Fig.: The bar is high

Who raised the bar?

Putting it all together, we can see that the bar with respect to seamless frontend and backend integration is infinitely higher today than it used to be. But why? The answer lies in another question and answer: Why did the mountaineer climb the mountain? – Because it exists. Why did the architect create a tight coupling between the systems? – Because there’s a way to do it.

From silos to a service web

The first driver is SOA: In enterprise IT, the siloed landscapes were shaken up when SOA came along and it was possible to call functions provided by one system from another. This led to a reduction in redundancy: Functions that used to have many implementations on different platforms in a company’s application landscape were reduced to one implementation, which can be called as a web service by other systems. This possibility has changed people’s thinking and the trend has just been going on and on.

Internet experience as a driver of change

The second driver is the user experience people have with Google and Facebook. Think about how many Google sites you use: Out of Calendar, Gmail, Search, News, Drive, Music, Movies, Maps, there are certainly going to be a few you will use on a regular basis. They all log you on transparently and automatically, without asking for a password or username, and you never have to tell them anything twice. I don’t even remember my Google password, but I use my Google account on a half dozen sites almost daily.

It’s similar with Facebook. I don’t use any sub-sites of Facebook but whenever a new non-Facebook site I want to use gives me the choice between “Sign up” (create a new username and password combination that tortures me from now on) and “Log in with Facebook,” I certainly know what I do. Facebook offers great value to me, and many other users, as a leading identity provider for third-party web sites.

Users take these expectations to work and demand that the enterprise IT systems they work with live up to the same standards of simplicity and user-friendliness. They want to have as few identities as possible, and be able to use them with as many systems as possible.

Availability of standards

Getting back to the mountaineer who climbed the mountain because it existed – the availability of wide-spread IT standards for integration put us in a similar position.
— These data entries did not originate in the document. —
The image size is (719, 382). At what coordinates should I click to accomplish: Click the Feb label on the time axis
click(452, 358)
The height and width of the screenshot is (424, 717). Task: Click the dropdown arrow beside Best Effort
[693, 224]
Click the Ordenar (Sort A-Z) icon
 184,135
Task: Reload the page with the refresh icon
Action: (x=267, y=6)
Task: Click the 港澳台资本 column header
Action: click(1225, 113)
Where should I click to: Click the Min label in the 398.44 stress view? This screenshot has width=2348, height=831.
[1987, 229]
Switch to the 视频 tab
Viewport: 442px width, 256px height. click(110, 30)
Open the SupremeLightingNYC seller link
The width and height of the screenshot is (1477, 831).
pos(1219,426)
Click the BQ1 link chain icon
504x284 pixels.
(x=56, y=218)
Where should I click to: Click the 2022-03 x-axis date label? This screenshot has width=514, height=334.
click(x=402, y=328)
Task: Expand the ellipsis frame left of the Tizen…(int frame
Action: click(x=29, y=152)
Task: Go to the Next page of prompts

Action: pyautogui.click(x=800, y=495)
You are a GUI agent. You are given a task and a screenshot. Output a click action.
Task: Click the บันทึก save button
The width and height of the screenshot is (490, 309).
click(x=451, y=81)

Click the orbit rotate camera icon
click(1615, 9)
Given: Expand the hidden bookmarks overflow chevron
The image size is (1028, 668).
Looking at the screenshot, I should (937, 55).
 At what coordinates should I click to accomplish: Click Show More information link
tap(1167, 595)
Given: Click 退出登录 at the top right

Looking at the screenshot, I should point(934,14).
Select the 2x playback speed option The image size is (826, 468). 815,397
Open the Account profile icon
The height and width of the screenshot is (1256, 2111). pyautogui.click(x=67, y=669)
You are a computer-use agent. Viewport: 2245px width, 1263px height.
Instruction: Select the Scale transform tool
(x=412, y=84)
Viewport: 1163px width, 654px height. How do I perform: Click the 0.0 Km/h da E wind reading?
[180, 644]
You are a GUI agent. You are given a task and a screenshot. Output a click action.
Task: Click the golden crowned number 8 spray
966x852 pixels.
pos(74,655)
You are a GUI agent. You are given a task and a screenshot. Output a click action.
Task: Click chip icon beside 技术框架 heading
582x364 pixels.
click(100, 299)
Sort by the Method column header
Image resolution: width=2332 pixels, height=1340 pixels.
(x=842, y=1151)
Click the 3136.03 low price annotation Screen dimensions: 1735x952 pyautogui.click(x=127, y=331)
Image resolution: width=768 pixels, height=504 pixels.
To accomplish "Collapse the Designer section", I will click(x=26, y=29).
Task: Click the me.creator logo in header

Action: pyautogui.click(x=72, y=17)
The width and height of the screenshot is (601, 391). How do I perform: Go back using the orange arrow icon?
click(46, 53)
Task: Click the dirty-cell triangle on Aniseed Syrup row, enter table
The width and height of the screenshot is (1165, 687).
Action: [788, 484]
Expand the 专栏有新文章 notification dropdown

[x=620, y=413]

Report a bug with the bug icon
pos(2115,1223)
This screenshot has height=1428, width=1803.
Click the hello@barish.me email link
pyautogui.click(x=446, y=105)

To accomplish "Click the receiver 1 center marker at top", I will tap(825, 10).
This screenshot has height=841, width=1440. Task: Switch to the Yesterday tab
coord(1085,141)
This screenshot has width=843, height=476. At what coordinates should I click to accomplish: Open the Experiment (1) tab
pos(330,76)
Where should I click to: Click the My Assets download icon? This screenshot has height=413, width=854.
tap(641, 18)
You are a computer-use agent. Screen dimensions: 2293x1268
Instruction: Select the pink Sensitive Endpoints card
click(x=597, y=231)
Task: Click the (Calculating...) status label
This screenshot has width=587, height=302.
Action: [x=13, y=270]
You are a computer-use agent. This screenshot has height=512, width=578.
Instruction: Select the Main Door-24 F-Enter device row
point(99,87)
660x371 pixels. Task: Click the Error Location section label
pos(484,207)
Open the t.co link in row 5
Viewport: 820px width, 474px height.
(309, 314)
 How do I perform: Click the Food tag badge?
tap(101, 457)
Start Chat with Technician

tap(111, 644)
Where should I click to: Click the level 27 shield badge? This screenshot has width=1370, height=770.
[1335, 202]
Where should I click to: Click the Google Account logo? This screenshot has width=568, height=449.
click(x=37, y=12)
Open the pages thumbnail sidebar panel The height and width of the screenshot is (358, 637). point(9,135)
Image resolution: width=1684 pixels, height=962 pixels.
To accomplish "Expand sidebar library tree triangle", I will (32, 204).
Single sign-on between your new custom system and an existing system running anywhere is possible thanks to open standards – and so it is seriously considered and added to your new project’s backlist.

Near real-time data replication between systems is easy to implement with SAP LT Replication, and so it is considered and possibly added to your project’s backlog.

The same goes for other features such as sophisticated message queuing while a system is down, provisioning data and functions to mobile clients, secure login for mobile devices through the internet, navigation between cloud-based and on-premise system, seamless user integration across companies (e.g. employees of other companies whose identities are maintained in that other company’s system signing on to your  partner-facing portal, with single sign-on from their Windows domain).

New state of the art

The bottom line is that the state of the art has changed greatly, and the level of integration that was normal five years doesn’t cut it anymore today. An architect or developer who is tasked with creating that type of integration may find that they have to read up on internet standards, and get their feet wet learning how to actually implement use them in a real system.

This, I believe, explains why developers are struggling with integration now more than ever before. There may have been a time when IT departments were in the driver’s seat – but now we live in a consumerized enterprise IT world. New tools exist, and users demand that we use them. We have to learn how and do it.